"Happy?" rejoined the carpenter; "there's no happier man than I on the face of the earth!"

"That's easy to see," said Janille. "See how he has cheered up since he ceased to be tracked every morning like an old rabbit! And then he shaves every Sunday now, and he has new clothes that look very well on him."

"And who was it who spun the wool for this pretty drugget?" said Jean. "Why, ma mie Janille and the good Lord's child! And who gave the wool? my master's sheep. And who paid the cost? it is paid in friendship here. You don't have coats like this, bourgeois. I wouldn't change my fustian jacket for your black broadcloth swallow-tail."

"I would be satisfied with the spinstress," observed Galuchet, glancing at Gilberte.

"You?" said Jean, good-humoredly bringing his hand down on Galuchet's shoulder with force enough to crush an ox; "you have spinstresses like this one? Why, ma mie Janille is too young for you, my boy; and as for the other, I would kill her if she should spin a bit of wool as long as your nose for you!"
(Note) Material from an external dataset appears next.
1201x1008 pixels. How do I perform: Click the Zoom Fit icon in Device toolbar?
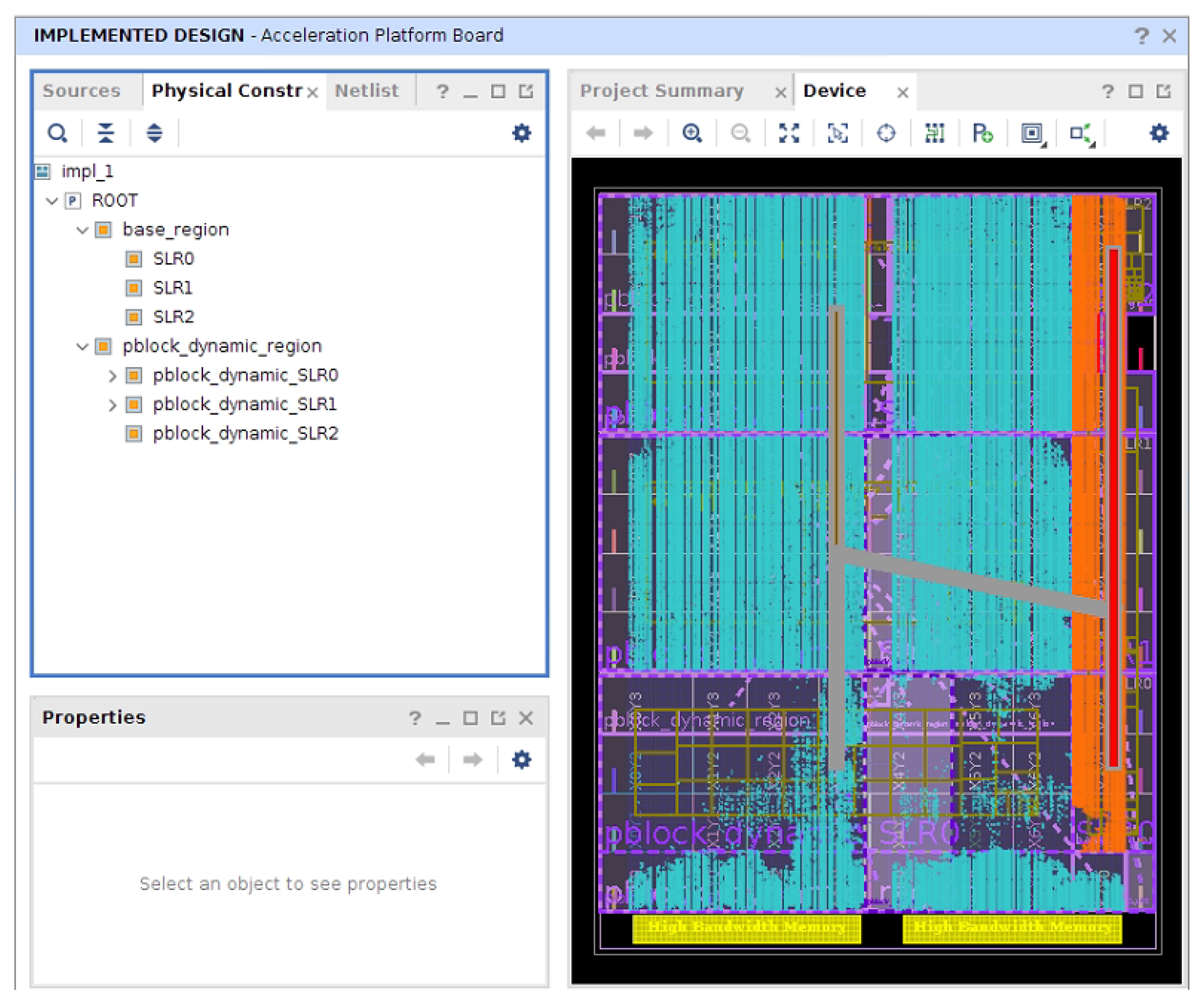tap(789, 133)
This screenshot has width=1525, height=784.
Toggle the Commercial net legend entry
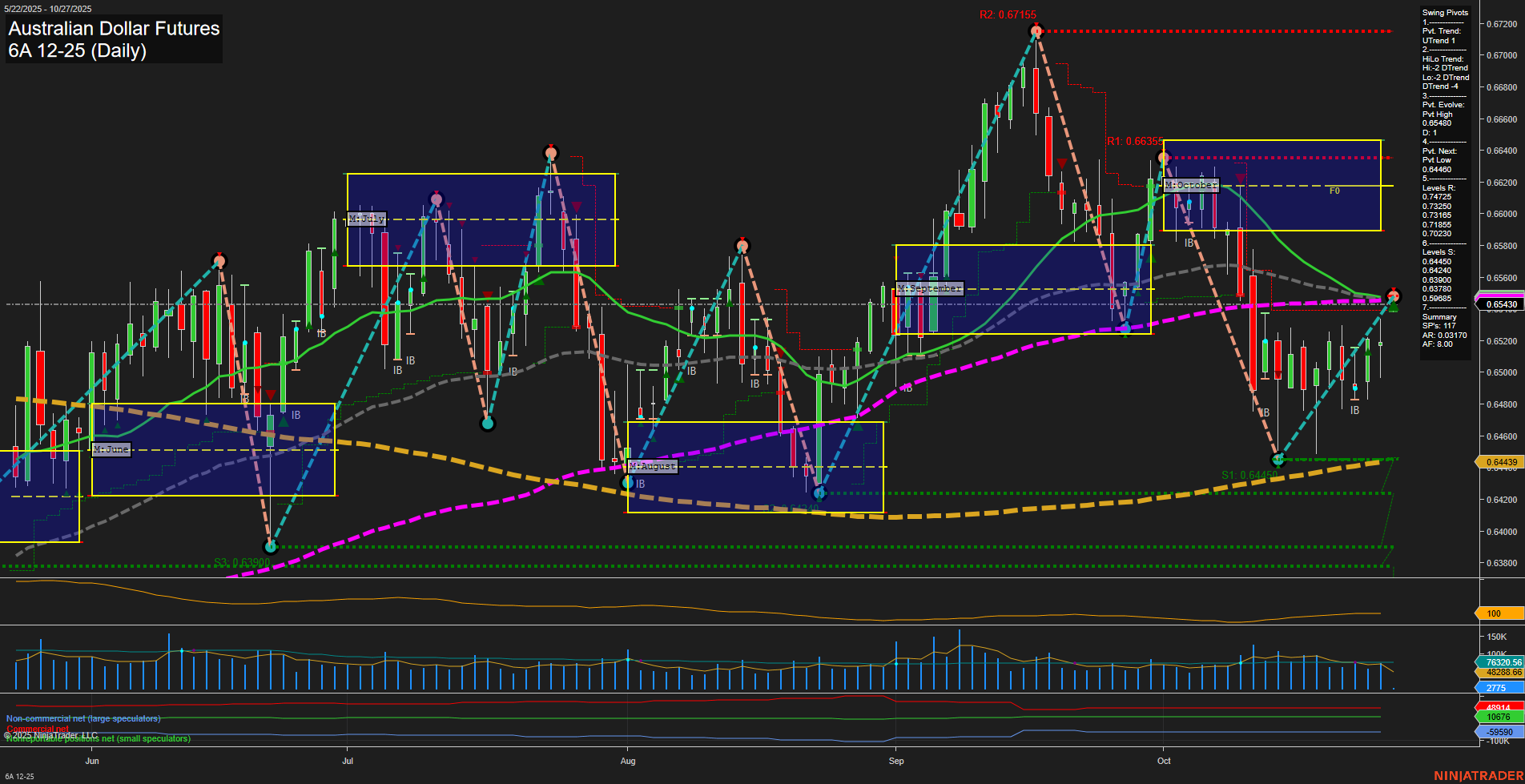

Galuchet was wounded by this allusion to his flat nose, and retorted, rubbing his shoulder:

"Look you, peasant, your manners are too touching; joke with your equals, I have nothing to say to you."

"What's this gentleman's name?" Jean asked Monsieur Antoine. "I can't remember his devil of a name."

"Come, come, Jean, you go a little too fast, old fellow," replied Monsieur Antoine. "Don't undertake to tease Monsieur Galuchet; he's a very worthy young man, and, furthermore, he is my guest."

"Well said, master! Let us make peace, Monsieur Maljuché. Will you have a pinch of snuff?"